Filip Stuparević

Personal information
- Full name: Filip Stuparević
- Date of birth: 30 August 2000 (age 25)
- Place of birth: Belgrade, FR Yugoslavia
- Height: 1.84 m (6 ft 0 in)
- Position: Forward

Team information
- Current team: Napredak Kruševac
- Number: 9

Youth career
- Rad
- 2016–2017: Voždovac

Senior career*
- Years: Team / Apps / (Gls)
- 2016–2019: Voždovac / 69 / (10)
- 2019–2021: Watford / 0 / (0)
- 2019: → Příbram (loan) / 9 / (0)
- 2020: → Voždovac (loan) / 9 / (0)
- 2021–2022: Metalac Gornji Milanovac / 27 / (4)
- 2022–2023: Al Orooba
- 2023–2024: Domžale / 22 / (6)
- 2024–2026: Motherwell / 0 / (0)
- 2024–2025: → Greenock Morton (loan) / 16 / (5)
- 2026: ÍBV / 5 / (0)
- 2026–: Napredak Kruševac / 3 / (1)

International career
- 2016–2017: Serbia U17 / 9 / (5)
- 2018–2019: Serbia U19 / 5 / (0)
- 2018–2021: Serbia U21 / 13 / (1)

= Filip Stuparević =

Serbian footballer

Filip Stuparević (Филип Ступаревић; born 30 August 2000) is a Serbian professional footballer who plays as a forward for Napredak Kruševac.

==Club career==
===Voždovac===
====2016–17 season====
Born in Belgrade, Stuparević passed Rad's football academy. He moved to Voždovac in summer 2016, penning a three-year professional contract with the club. Stuparević made his senior debut for Voždovac in the first round of the 2016–17 Serbian SuperLiga season on 23 July 2016, at the age of 15. Replacing Slaviša Radović in the 88th minute of a match against Spartak Subotica, he became the youngest player in the Serbian SuperLiga history. After his appearance was confirmed as irregular by the rules, the match was registered as a 3–0 win for Spartak. During the season, Stuparević made nine appearances in the league, all as a back-up player, and also appeared for the youth team.

====2017–18 season====
Stuparević started the 2017–18 season as a back-up choice for Dejan Georgijević. He started his first senior match on the field against Borac Čačak in the third round, played on 5 August 2017. Several days later, Stuparević scored the first goal in his professional career in a 3–1 away victory against Partizan, after which he was voted as the player of the week in the Serbian SuperLiga.

===Motherwell===
On 20 June 2024, Scottish Premiership club Motherwell announced the signing of Stuparević on a two-year contract, with an option of a third year.
On 27 September 2024, Stuparević joined Greenock Morton on loan for the remainder of the 2024–25 season.

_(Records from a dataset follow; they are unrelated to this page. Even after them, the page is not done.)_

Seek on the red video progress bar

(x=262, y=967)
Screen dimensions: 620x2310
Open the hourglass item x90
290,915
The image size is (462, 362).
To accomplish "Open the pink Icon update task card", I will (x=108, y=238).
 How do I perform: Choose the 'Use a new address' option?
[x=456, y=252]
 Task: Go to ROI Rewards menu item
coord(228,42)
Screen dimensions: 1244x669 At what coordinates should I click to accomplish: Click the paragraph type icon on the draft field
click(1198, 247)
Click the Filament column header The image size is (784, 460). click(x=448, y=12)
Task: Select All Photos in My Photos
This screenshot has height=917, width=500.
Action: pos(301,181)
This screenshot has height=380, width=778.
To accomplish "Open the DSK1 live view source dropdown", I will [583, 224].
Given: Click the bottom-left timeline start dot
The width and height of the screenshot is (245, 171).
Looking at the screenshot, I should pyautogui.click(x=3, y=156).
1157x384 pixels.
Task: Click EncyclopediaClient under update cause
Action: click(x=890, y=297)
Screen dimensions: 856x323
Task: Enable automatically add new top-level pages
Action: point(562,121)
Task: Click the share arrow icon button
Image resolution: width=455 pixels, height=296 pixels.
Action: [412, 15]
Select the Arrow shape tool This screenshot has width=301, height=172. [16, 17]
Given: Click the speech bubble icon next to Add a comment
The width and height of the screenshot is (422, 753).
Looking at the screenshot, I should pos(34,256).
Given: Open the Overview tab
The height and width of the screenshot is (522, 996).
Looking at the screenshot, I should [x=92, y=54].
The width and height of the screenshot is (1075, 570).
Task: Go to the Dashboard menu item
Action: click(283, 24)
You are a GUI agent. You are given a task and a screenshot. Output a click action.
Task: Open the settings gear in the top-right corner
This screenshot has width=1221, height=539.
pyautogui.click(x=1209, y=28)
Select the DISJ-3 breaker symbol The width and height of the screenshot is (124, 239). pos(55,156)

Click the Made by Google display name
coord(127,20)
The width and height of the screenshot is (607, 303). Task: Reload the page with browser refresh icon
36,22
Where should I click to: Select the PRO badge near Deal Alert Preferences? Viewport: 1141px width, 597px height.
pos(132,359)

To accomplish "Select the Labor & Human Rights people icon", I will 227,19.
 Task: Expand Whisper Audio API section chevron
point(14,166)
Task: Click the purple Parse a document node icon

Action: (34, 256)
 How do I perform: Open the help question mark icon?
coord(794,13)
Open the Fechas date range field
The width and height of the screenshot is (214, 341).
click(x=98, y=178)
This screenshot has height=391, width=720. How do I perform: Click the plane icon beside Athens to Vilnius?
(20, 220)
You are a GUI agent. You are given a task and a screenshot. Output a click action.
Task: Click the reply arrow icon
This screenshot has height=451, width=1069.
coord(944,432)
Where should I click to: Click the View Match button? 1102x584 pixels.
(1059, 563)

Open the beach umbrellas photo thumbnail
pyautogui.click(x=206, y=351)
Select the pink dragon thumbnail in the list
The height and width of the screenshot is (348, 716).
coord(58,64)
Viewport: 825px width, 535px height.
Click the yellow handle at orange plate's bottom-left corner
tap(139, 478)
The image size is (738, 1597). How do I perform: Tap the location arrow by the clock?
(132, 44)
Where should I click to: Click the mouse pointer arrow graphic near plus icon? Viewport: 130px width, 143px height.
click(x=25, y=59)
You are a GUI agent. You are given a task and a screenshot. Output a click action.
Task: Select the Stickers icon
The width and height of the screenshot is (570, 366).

On 30 January 2026, Motherwell announced the departure of Stuparević after his contract was ended by mutual agreement, he'd scored one goal in four appearances during his time with the club.

===ÍBV===
On 3 April 2026, Besta deild karla club, ÍBV announced the signing of Stuparević.

==International career==
Stuparević was part of the first Serbian under-15 national team, formed at the end of 2014. Later, he was also called into the under-16 team. Playing for the team, Stuparević scored in matches against Moldova, Ukraine, Latvia and Croatia. In summer 2017, Stuparević had been invited to the Serbia under-17 team by manager Ilija Stolica. On 22 March 2017, he scored the only goal of the game in a 1–0 win against Montenegro, after which Serbia qualified for the 2017 UEFA European Under-17 Championship. Playing at the tournament under coach Perica Ognjenović, Stuparević scored from the penalty kick in a match against Germany.